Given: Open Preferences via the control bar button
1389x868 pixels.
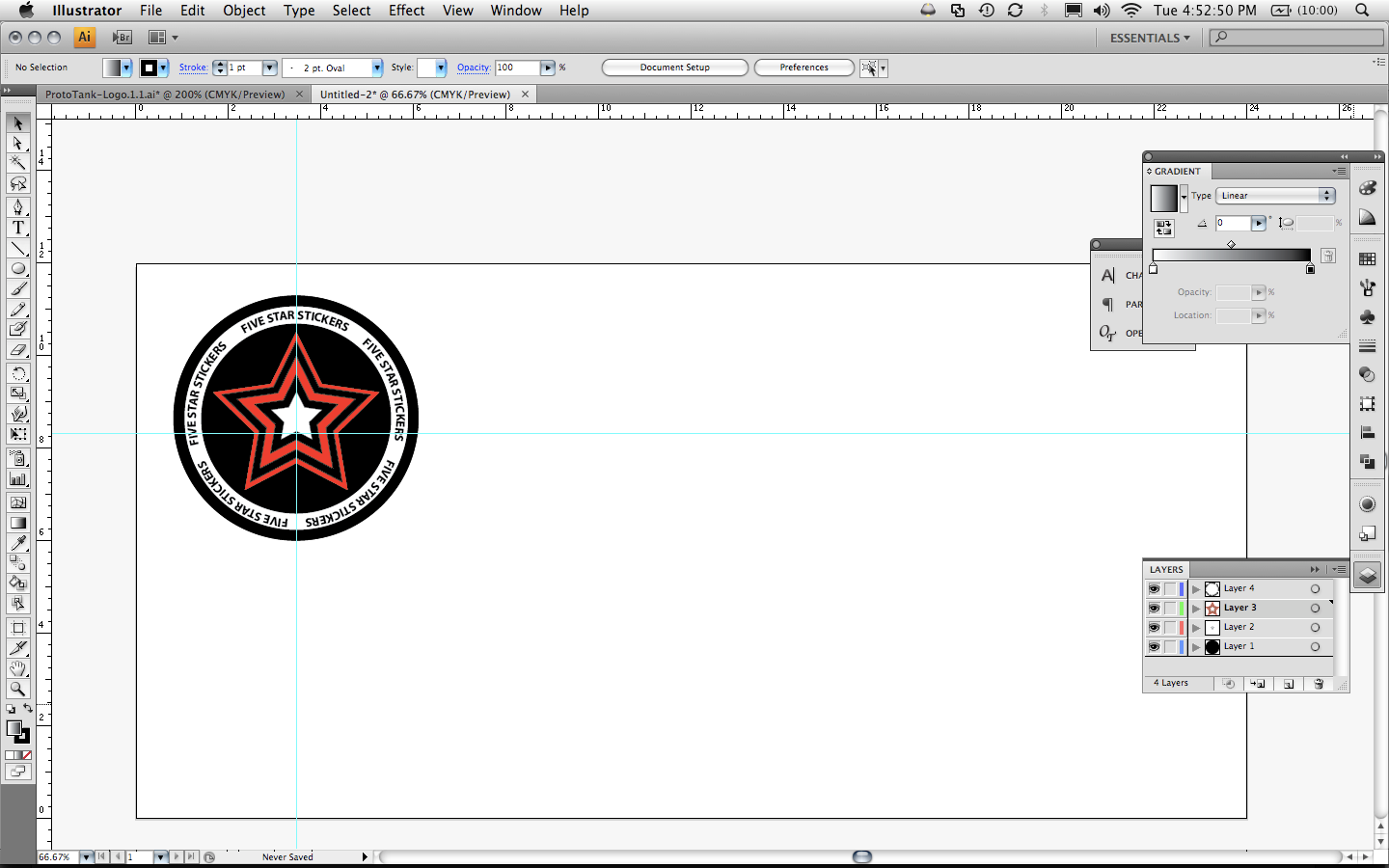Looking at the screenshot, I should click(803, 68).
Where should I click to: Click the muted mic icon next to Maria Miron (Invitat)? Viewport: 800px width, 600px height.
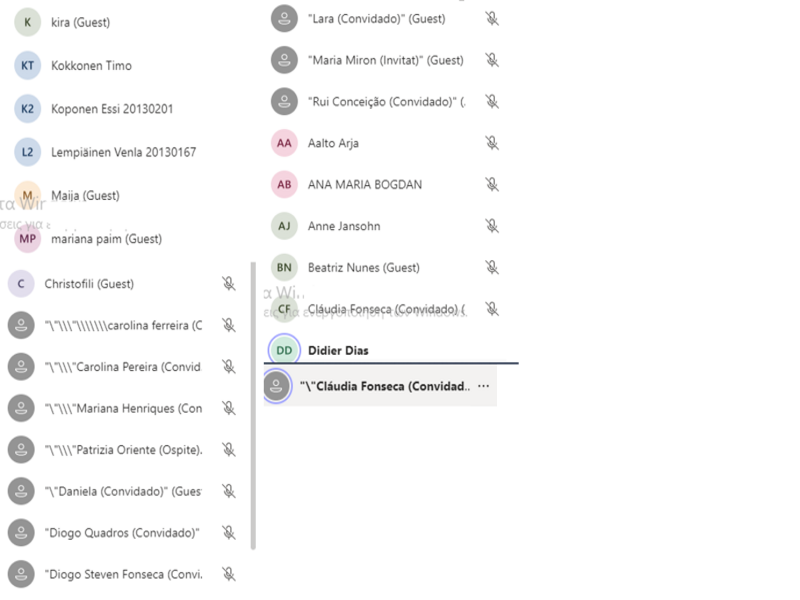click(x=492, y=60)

--

• Brief: Exclude all pictures and reproduce exactly the lines from the one containing "1389x868 pixels." through the final line of the entries above.

• Result of the task:
1389x868 pixels.
Looking at the screenshot, I should click(803, 68).
Where should I click to: Click the muted mic icon next to Maria Miron (Invitat)? Viewport: 800px width, 600px height.
click(x=492, y=60)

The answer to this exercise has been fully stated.